• **Source excerpt**
◇ ◇ ◇

PvP Primer: Random Arena Cross-Training
People play in Random Arenas for a variety of reasons. Some take it less seriously than others—many do it for fun and don't care if they win or lose—so the degree of competition fluctuates quite a bit. For players new to PvP, Random Arenas provide you with a place to learn just about any build.
If you've never played Random Arenas before, check out these two State of the Game articles for basic information, map details, and general tips: Welcome to the Arena and Arena Play Part 2.
Remember why these arenas are called Random Arenas—you are randomly grouped with players, and you fight against other random groups. Consequently, when you hop into a Random Arena, you might find yourself on anything from a dysfunctional team to an experienced and elite team. If things look bad at the start, don't lose hope. It's best to try at least one full match with your team, as it may take a moment for the team dynamic to settle into a comfortable groove. On occasion, some players leave the battle as soon as they see something, real or imagined, that they don't like about their teammates. Prepare for this eventuality, and realize that when it happens, you can either play it out while down a teammate for an extra challenge, or leave the group and try entering again to get on a full team.
Some builds work better in Random Arenas than others, just as some builds work better in larger 8v8 play. Many builds you might play in 8v8 have limited application outside the context of the particular team build. For example, some common builds such as a Tainted Flesh Necromancer work much better in larger battles because of the ability to affect multiple players.

◇ ◇ ◇

• **Entries supplied**

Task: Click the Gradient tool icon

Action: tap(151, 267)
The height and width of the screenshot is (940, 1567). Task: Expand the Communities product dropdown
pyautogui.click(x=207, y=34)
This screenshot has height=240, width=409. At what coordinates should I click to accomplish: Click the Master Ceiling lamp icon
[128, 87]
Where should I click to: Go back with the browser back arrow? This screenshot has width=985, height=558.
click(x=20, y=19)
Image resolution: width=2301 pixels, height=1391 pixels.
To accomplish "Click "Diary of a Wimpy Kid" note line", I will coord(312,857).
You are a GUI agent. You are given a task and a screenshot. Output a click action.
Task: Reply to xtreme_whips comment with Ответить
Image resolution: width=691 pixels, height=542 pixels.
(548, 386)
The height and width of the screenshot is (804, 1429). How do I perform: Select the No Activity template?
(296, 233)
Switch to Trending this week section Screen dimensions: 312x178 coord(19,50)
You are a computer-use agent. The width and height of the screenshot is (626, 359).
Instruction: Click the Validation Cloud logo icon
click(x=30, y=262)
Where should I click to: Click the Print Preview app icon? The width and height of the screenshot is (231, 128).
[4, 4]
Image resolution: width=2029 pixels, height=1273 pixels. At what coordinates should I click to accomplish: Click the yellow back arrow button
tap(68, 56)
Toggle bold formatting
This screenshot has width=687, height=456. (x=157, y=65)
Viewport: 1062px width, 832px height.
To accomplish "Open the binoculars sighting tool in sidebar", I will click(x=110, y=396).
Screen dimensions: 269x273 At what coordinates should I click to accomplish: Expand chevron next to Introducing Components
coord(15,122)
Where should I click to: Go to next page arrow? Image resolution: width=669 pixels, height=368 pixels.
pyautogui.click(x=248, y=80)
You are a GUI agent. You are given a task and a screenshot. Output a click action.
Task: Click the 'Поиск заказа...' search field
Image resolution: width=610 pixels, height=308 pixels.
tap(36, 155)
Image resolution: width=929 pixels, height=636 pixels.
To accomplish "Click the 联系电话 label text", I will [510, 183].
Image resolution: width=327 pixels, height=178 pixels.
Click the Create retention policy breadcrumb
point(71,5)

◇ ◇ ◇

• **Directives**
1. In the Random Arenas primer, which Necromancer build is named as working much better in larger battles?
2. Repeat the Random Arenas primer word for word from "PvP Primer: Random" to "Play Part 2.".
The data come from a separate source and are unrelated to the Random Arenas primer.

• **Written answers**
1. A Tainted Flesh Necromancer.

2.
PvP Primer: Random Arena Cross-Training
People play in Random Arenas for a variety of reasons. Some take it less seriously than others—many do it for fun and don't care if they win or lose—so the degree of competition fluctuates quite a bit. For players new to PvP, Random Arenas provide you with a place to learn just about any build.
If you've never played Random Arenas before, check out these two State of the Game articles for basic information, map details, and general tips: Welcome to the Arena and Arena Play Part 2.